‘What next!’ she said with scorn. ‘I don’t want a husband.’

‘You say that now, Olyessia. Nearly every girl says the same, but still they marry. You wait a bit: you’ll meet somebody and you’ll fall in love—and you’ll follow him, not only to town, but to the end of the earth.’

‘No, no.... We won’t talk of that, please,’ she cut me short in vexation. ‘Why should we talk like this? I ask you not to.’

‘How funny you are, Olyessia. Do you really believe you’ll never love a man in your life? You’re so young, handsome, strong. If your blood once catches fire, no oaths of yours will help you.’

‘Well, ... then, I’ll love,’ Olyessia answered with a challenge in her flashing eyes. ‘I shan’t ask anybody’s leave.’

‘So you’ll have to marry too,’ I teased her.

‘I suppose you’re meaning the church?’ she guessed.
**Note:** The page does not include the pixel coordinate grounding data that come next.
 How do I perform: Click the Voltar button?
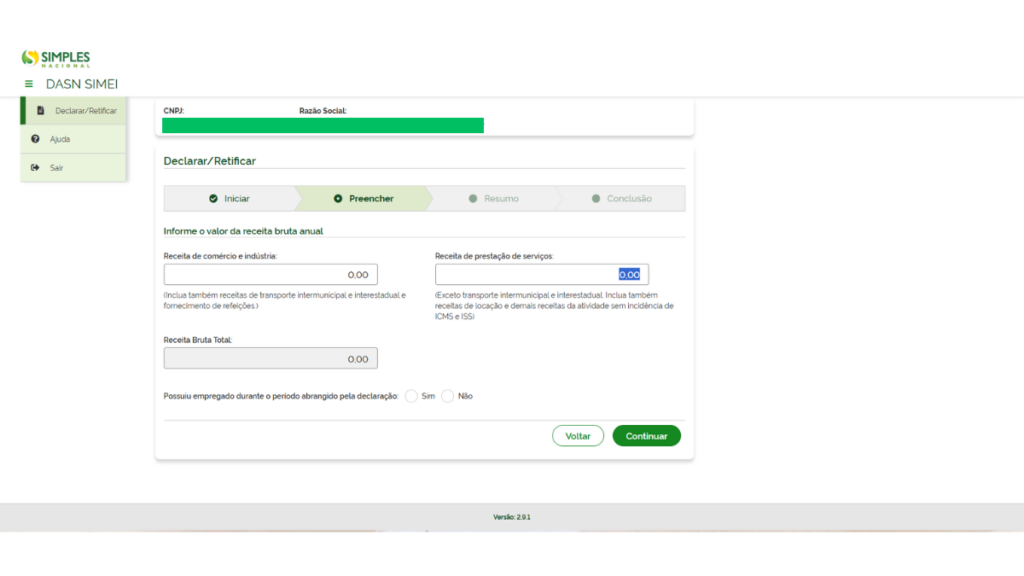(x=578, y=436)
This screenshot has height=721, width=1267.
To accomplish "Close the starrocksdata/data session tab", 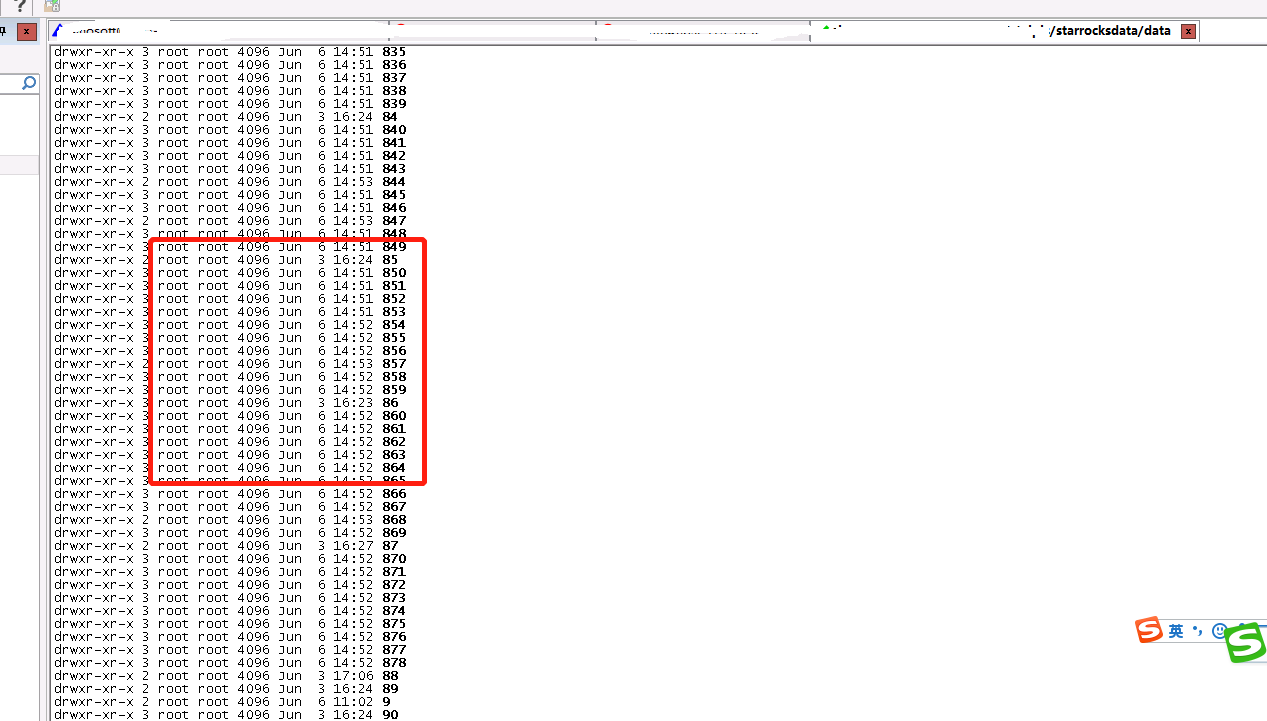I will click(1188, 31).
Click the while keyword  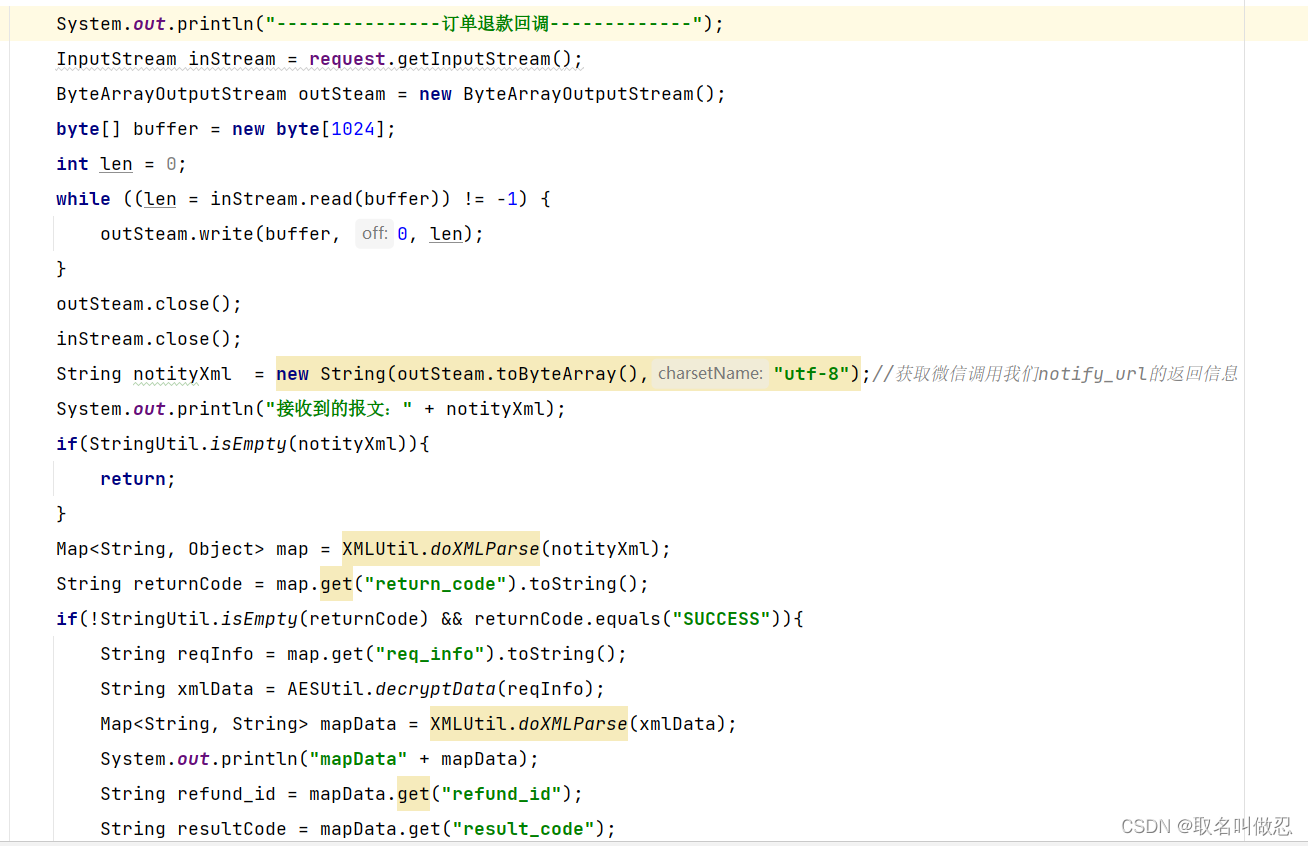[83, 198]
‘Exactly—the church. The priest will lead you round the altar; the deacon will sing, “Isaiah, rejoice!” they’ll put a crown on your head....’

Olyessia cast down her eyes and shook her head, faintly smiling.

‘No, dear.... Perhaps you won’t like what I say, but in our family no one was ever married in church. My mother and my grandmother before her managed to live without that.... Besides, we must not enter a church....’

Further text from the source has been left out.